The effort is doomed to fail. Senate Majority Leader Mitch McConnell has congratulated Biden on his victory and told his GOP colleagues Tuesday that he wouldn’t back the push to circumvent the voter’s will.
Still, some supporters of the president have sought to cast Loeffler, who has relentlessly promoted her pro-Trump voting record, as a wild card who could join the challenge in the Senate. Pressed on her stance, Loeffler said Jan. 6 is a “long ways off.”
“We’ve got a Senate race to run here in Georgia. We’ve got to win – the future of the country is on the line,” she said, adding when asked to sharpen her position: “I haven’t looked at it. January 6 is a long way out, and there’s a lot to play out between now and then.”
Asked multiple times whether she conceded Trump’s defeat after the Electoral College confirmed Biden’s victory, Loeffler repeated that the president “has a right to every legal recourse and that’s what’s playing out right now.”

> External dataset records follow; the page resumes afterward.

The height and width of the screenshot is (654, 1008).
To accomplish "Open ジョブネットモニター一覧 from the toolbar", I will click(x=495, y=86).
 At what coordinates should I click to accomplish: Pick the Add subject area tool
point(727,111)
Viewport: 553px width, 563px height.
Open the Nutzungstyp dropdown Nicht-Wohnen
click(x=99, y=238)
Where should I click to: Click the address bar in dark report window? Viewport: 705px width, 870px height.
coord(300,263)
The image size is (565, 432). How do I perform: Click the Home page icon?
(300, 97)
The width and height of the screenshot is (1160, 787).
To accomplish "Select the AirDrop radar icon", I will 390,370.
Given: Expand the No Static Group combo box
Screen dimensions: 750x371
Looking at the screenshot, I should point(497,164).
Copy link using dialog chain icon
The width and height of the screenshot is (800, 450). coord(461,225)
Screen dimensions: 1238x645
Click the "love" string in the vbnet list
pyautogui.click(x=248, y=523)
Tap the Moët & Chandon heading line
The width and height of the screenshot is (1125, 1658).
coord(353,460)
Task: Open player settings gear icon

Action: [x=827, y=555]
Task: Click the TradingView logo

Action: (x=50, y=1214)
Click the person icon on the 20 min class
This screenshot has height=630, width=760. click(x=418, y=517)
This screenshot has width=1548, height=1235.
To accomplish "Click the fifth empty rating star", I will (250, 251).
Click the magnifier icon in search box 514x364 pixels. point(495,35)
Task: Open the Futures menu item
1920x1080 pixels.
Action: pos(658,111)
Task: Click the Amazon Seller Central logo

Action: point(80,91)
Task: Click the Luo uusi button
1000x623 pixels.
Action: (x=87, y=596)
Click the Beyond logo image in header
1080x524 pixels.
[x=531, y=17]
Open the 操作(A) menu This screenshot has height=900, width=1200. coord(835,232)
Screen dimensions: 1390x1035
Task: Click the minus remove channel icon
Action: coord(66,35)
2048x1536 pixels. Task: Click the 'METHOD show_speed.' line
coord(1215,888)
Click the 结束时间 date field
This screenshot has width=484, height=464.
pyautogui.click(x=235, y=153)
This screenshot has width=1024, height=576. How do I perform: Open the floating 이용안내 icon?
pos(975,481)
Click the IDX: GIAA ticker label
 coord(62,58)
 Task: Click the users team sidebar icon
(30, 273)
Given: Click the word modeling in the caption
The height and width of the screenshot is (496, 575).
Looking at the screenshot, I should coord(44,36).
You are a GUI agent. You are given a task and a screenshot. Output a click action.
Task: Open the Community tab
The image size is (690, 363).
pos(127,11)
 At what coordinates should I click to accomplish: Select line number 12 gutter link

Courts at every level have rejected challenges from Trump and his allies, including a U.S. Supreme Court decision last week to toss a lawsuit brought by Texas to throw out the election results in Georgia and other battleground states.
During his visit to Georgia on Tuesday, Biden pressed Georgians to remember that Loeffler and Perdue both endorsed that ill-fated Texas lawsuit as he urged Democrats to rally behind Jon Ossoff and Raphael Warnock.
“Maybe your senators were just confused. Maybe they think they represent Texas,” Biden said. “Well if they want to do the bidding of Texas, they should be running there instead of here in Georgia.”
Perdue can more easily duck the debate over whether to formally protest Biden’s win. His Senate term ends on Jan. 3 – two days before the runoff vote – and he can’t participate in any Senate business until the runoff results are certified, a process that could take weeks.